Required work:
Using the records below, repeat exactly the lines from the one holding "Task: Click the macOS 26 Tahoe icon" through the one holding "Given: Choose 按歌手分文件夹 for file classification", both ends included, and no others.
(Supplied information begins)
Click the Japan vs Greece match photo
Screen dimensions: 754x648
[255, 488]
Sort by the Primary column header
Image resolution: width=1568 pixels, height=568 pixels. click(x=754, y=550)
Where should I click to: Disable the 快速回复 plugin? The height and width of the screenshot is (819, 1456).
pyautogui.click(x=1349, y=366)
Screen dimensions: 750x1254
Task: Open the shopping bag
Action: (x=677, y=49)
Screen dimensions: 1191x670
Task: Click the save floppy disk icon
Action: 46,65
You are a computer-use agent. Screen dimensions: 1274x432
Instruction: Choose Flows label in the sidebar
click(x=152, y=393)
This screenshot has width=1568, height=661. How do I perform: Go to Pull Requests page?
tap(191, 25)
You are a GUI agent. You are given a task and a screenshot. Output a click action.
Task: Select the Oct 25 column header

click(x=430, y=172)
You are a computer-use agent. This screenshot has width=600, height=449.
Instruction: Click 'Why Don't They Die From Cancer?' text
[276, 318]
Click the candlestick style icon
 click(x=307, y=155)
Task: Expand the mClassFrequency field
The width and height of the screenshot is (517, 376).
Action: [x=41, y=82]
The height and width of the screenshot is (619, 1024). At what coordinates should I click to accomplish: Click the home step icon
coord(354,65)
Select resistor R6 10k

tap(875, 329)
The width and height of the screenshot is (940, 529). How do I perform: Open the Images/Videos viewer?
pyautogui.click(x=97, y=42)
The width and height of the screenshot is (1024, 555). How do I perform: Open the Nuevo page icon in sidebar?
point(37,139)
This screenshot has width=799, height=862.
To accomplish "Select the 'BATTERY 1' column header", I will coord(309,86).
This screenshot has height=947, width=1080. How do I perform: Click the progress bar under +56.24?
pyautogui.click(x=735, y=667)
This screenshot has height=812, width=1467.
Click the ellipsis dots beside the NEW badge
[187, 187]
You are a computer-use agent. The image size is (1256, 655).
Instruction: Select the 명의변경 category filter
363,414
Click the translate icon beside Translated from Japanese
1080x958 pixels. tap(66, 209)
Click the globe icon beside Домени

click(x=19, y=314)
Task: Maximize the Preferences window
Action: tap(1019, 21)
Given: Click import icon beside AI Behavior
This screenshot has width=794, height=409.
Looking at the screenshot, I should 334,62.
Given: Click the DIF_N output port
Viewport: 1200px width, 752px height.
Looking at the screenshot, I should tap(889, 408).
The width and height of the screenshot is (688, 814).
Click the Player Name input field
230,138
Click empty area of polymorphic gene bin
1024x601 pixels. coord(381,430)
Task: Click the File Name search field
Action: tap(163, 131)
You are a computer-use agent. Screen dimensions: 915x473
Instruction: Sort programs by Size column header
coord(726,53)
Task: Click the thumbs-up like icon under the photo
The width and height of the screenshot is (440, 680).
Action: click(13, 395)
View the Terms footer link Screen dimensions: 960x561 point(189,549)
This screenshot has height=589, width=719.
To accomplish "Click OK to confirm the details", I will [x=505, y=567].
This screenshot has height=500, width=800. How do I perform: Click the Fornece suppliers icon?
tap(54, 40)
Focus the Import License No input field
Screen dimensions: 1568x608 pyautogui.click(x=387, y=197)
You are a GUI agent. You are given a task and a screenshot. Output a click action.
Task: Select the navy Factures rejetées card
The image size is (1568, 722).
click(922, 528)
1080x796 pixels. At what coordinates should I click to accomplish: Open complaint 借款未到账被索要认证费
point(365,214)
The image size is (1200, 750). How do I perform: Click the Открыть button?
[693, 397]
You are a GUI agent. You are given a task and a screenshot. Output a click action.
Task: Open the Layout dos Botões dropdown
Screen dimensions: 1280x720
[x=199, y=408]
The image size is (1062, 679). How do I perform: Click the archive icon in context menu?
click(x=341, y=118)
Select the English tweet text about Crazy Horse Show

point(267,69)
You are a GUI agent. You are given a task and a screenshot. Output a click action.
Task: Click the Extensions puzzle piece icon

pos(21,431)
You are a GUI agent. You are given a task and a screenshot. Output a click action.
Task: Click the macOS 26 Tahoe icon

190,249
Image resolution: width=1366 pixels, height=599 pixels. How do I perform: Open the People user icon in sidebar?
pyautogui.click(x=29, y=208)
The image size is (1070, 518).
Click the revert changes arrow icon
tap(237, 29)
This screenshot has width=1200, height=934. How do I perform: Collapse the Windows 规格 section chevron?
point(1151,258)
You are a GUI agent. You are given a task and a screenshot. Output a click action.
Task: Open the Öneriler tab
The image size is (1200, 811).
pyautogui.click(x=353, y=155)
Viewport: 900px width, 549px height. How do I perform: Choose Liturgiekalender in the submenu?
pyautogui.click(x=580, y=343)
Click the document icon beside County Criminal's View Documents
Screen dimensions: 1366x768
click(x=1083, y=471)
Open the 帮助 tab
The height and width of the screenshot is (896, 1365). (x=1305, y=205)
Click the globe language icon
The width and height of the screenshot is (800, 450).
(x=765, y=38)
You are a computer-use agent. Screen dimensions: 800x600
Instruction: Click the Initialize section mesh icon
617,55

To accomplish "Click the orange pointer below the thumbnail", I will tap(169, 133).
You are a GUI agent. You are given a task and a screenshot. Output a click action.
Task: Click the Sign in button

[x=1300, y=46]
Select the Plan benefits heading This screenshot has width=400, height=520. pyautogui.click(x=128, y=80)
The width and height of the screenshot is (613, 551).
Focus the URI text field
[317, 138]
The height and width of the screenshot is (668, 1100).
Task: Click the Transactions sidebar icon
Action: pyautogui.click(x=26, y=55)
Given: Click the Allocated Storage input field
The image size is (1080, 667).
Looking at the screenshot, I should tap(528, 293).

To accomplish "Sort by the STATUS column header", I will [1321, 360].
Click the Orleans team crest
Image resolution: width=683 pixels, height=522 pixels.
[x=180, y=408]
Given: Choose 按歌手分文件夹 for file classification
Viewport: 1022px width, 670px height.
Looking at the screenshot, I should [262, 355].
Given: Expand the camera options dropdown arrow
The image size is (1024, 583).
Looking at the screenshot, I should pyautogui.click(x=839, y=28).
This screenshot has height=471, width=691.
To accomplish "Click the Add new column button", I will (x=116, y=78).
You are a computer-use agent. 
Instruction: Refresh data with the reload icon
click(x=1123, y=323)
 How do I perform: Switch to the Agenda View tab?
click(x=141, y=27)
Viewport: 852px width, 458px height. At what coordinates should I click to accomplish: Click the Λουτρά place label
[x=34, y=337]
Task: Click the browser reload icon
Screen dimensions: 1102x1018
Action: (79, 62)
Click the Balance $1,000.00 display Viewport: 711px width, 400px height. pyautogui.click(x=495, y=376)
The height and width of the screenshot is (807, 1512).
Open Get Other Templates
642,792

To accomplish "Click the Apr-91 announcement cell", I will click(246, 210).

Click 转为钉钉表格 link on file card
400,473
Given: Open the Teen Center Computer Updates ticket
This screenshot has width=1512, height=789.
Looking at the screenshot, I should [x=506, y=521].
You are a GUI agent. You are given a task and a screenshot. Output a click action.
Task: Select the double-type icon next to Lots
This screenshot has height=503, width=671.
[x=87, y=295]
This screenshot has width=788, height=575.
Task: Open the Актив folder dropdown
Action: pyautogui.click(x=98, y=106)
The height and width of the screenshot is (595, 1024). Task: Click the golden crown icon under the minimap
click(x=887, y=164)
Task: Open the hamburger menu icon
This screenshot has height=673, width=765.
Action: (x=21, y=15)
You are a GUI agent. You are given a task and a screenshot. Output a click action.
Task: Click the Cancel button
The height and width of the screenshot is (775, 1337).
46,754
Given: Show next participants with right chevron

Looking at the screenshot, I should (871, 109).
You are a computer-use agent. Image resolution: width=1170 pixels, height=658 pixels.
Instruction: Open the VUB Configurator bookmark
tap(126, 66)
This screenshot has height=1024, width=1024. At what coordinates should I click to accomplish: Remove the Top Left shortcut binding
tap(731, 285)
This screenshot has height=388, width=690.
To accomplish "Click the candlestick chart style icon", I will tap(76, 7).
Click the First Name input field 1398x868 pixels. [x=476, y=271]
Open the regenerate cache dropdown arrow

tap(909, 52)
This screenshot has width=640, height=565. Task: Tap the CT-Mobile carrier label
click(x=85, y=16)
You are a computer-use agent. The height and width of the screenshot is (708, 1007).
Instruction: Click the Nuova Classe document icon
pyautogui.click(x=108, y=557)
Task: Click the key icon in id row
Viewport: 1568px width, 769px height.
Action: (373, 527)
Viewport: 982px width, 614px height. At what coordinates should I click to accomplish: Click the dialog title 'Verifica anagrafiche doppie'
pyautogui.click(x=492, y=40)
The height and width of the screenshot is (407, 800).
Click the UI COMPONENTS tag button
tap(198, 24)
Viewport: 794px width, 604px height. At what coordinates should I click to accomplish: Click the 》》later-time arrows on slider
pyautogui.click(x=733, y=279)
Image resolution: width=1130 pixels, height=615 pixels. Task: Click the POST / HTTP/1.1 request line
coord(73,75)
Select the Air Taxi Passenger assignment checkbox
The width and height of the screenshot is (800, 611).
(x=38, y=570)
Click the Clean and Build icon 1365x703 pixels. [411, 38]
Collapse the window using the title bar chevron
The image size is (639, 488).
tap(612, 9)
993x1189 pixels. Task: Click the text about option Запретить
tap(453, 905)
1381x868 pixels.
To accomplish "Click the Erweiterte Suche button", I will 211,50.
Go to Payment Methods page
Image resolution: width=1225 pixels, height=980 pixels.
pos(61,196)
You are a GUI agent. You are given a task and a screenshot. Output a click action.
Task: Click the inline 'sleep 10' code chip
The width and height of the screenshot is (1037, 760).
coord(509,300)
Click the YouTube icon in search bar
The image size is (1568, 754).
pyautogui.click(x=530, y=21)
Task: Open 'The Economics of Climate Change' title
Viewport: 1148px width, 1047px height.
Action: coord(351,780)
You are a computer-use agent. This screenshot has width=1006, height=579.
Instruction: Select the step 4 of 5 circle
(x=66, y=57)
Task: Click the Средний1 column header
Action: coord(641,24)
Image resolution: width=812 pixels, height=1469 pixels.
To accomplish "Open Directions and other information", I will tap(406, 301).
(Supplied information ends)
Response below:
Task: Click the macOS 26 Tahoe icon

190,249
Image resolution: width=1366 pixels, height=599 pixels. How do I perform: Open the People user icon in sidebar?
pyautogui.click(x=29, y=208)
The image size is (1070, 518).
Click the revert changes arrow icon
tap(237, 29)
This screenshot has width=1200, height=934. How do I perform: Collapse the Windows 规格 section chevron?
point(1151,258)
You are a GUI agent. You are given a task and a screenshot. Output a click action.
Task: Open the Öneriler tab
The image size is (1200, 811).
pyautogui.click(x=353, y=155)
Viewport: 900px width, 549px height. How do I perform: Choose Liturgiekalender in the submenu?
pyautogui.click(x=580, y=343)
Click the document icon beside County Criminal's View Documents
Screen dimensions: 1366x768
click(x=1083, y=471)
Open the 帮助 tab
The height and width of the screenshot is (896, 1365). (x=1305, y=205)
Click the globe language icon
The width and height of the screenshot is (800, 450).
(x=765, y=38)
You are a computer-use agent. Screen dimensions: 800x600
Instruction: Click the Initialize section mesh icon
617,55

To accomplish "Click the orange pointer below the thumbnail", I will tap(169, 133).
You are a GUI agent. You are given a task and a screenshot. Output a click action.
Task: Click the Sign in button

[x=1300, y=46]
Select the Plan benefits heading This screenshot has width=400, height=520. pyautogui.click(x=128, y=80)
The width and height of the screenshot is (613, 551).
Focus the URI text field
[317, 138]
The height and width of the screenshot is (668, 1100).
Task: Click the Transactions sidebar icon
Action: pyautogui.click(x=26, y=55)
Given: Click the Allocated Storage input field
The image size is (1080, 667).
Looking at the screenshot, I should tap(528, 293).

To accomplish "Sort by the STATUS column header", I will [1321, 360].
Click the Orleans team crest
Image resolution: width=683 pixels, height=522 pixels.
[x=180, y=408]
Given: Choose 按歌手分文件夹 for file classification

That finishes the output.